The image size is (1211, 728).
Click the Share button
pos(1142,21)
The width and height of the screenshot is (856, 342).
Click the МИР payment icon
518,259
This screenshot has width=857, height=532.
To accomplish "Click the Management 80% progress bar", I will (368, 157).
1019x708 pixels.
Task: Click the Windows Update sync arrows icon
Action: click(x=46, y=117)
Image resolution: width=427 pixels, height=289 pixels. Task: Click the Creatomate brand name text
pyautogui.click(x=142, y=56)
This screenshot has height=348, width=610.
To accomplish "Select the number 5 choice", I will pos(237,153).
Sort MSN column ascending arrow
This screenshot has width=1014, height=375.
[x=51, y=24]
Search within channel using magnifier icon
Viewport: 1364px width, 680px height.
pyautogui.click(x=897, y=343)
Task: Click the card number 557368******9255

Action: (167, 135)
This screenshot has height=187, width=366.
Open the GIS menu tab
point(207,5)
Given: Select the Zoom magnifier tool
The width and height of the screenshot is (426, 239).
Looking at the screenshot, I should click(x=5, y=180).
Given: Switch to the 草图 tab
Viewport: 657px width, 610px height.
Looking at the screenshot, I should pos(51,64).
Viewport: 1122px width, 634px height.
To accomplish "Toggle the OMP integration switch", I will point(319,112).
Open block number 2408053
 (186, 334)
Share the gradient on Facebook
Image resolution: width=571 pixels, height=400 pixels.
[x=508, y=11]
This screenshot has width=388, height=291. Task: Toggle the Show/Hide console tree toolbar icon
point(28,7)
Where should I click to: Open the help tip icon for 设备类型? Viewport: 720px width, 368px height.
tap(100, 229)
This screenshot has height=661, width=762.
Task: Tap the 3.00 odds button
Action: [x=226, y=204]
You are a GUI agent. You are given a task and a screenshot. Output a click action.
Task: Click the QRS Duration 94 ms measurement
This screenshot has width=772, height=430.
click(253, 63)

..........

§ **WHAT IS NEEDED**
Tally the lines of the listing that contain "magnifier" and give the tally alone.

§ **RESPONSE AREA**
2